Al cabo de unas semanas la jueza terminó la instrucción, Rafaelito Montes aceptó el procesamiento y la pena que proponía el fiscal, una condena por la que pasaría probablemente el resto de su vida en la cárcel, a cambio respetaban a Desideria y evitaban cualquier implicación de doña Helena en los hechos. Tras aceptar la condena la fortuna empezó a sonreírle a Rafaelito, la televisión catalana le propuso protagonizar un reality que se titulaba un cocineros entre rejas, en principio 12 programas en los que el pequeño Montes daría rudimentos de cocina para mejorar la calidad de vida de los presos, todo gracias a una cámara que acompañaría al ilustre preso 24 horas al día.

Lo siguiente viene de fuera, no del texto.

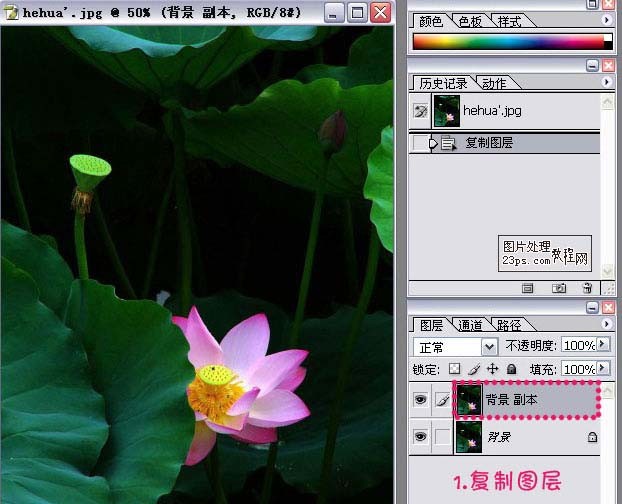Toggle link box on 背景 layer

(441, 436)
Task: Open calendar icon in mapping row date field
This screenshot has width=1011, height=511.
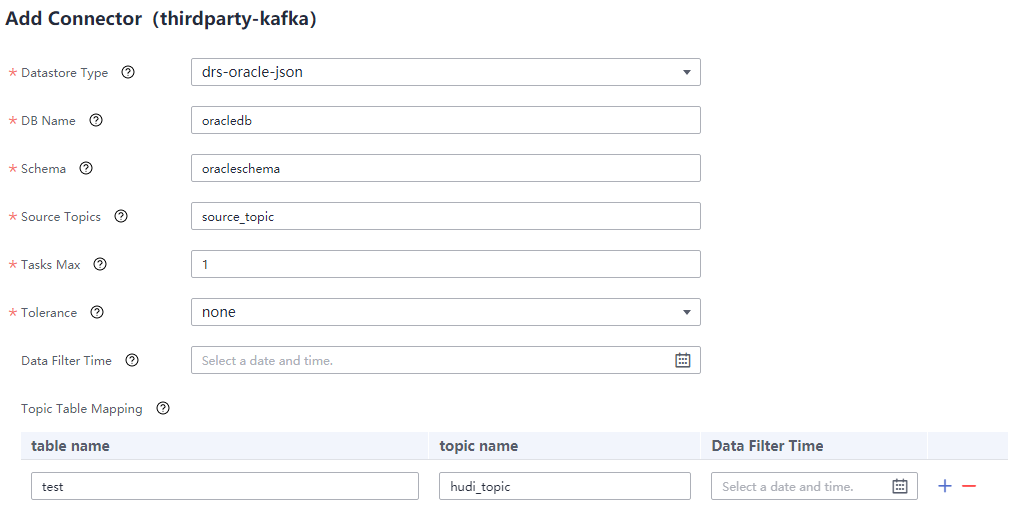Action: [900, 486]
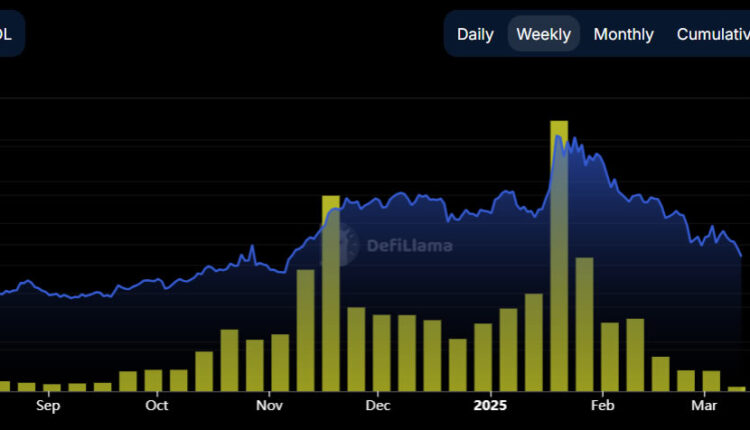Click the Sep label on the time axis

(x=48, y=406)
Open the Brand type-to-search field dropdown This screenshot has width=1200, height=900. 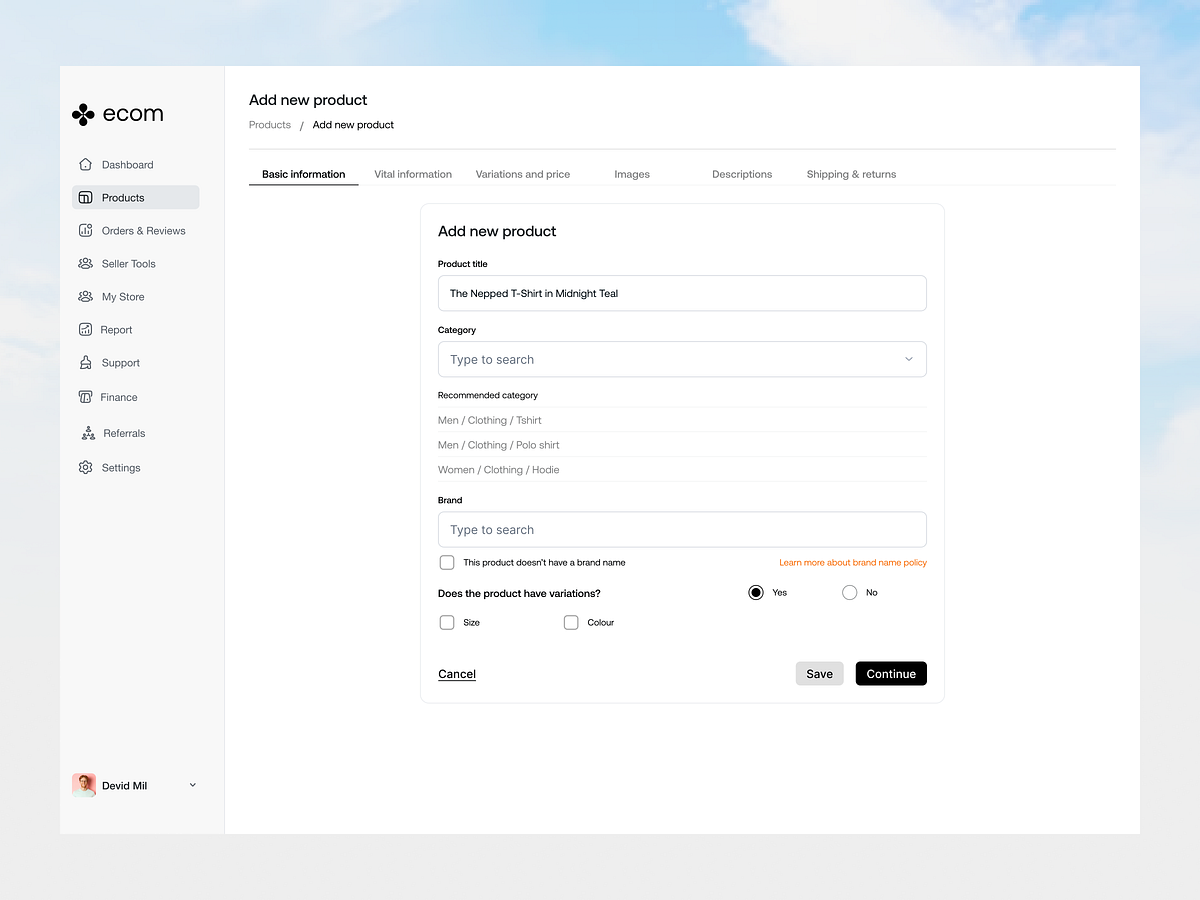coord(682,529)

En poco tiempo se convirtió en un referente mediático, consiguió un reconocimiento impensable meses atrás.

Yo reorganicé mi vida haciendo lo que más me gustaba del mundo, no hacer nada, ver pasar las nubes, comer en la Santina, donde habían puesto mi foto convaleciente en un sitio de honor.

Invité a comer a mi amigo notario para recuperar el testamento hológrafo de Montes, a los postres, aprovechando la llama de un puro que se fumó mi antiguo compañero de universidad, destruimos el original y brindamos por la gloria de las mujeres misteriosas.

De vez en cuando recibía alguna llamada de quienes se identificaban como amigas de Jéssica, todas ellas envueltas en situaciones rocambolescas que necesitaban de la paciencia de un abogado atento y discreto. Líos de familia, de herencia, algún que otro delito más o menos menor. Todas ellas mujeres fascinantes que ejercían en mi la atracción de un agujero negro, todas misteriosas, egoístas, absorbentes, no todas se acordaban de pagar mis servicios aunque me permitían durante algunos días aspirar sus perfumes intensos, disfrutar de sus trajes ceñidos; me dejaban tomarlas del brazo a la salida de las notarías, de los juzgados, siempre ocultas tras exageradas gafas de sol. Yo siempre vestido con impecables trajes negros, normalmente de firma.

Al final la pequeña muerte por chocolate de Montes el miserable nos había venido bien a todos, incluso a Montiño, que había visto reeditados todas sus publicaciones.